Train and evaluate a ResNet

If you read How to use eva and followed the Tutorials to this point, you might ask yourself why you would not always use the offline workflow to run a complete evaluation. An offline-run stores the computed embeddings and runs faster than the online-workflow which computes a backbone-forward pass in every epoch.

One use case for the online-workflow is the evaluation of a supervised ML model that does not rely on a backbone/head architecture. To demonstrate this, let's train a ResNet 18 from PyTorch Image Models (timm).

To do this we need to create a new config-file:

  • Create a new folder: configs/vision/resnet18
  • Create a copy of configs/vision/dino_vit/online/bach.yaml and move it to the new folder.
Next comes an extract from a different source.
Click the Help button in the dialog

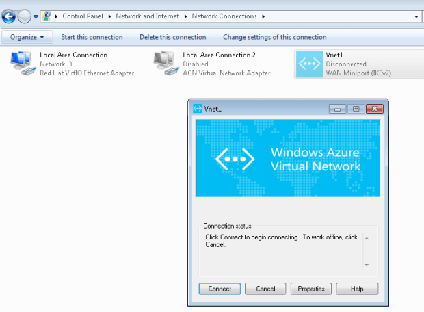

Now let's adapt the new bach.yaml-config to the new model:

  • remove the backbone-key from the config. If no backbone is specified, the backbone will be skipped during inference.
  • adapt the model-head configuration as follows:

     head:
      class_path: eva.models.ModelFromFunction
      init_args:
        path: timm.create_model
        arguments:
          model_name: resnet18
          num_classes: &NUM_CLASSES 4
          drop_rate: 0.0
          pretrained: false
To reduce training time, let's overwrite some of the default parameters. Run the training & evaluation with:
OUTPUT_ROOT=logs/resnet/bach \
MAX_STEPS=50 \
LR_VALUE=0.01 \
eva fit --config configs/vision/resnet18/bach.yaml
Once the run is complete, take a look at the results in logs/resnet/bach/<session-id>/results.json and check out the tensorboard with tensorboard --logdir logs/resnet/bach. How does the performance compare to the results observed in the previous tutorials?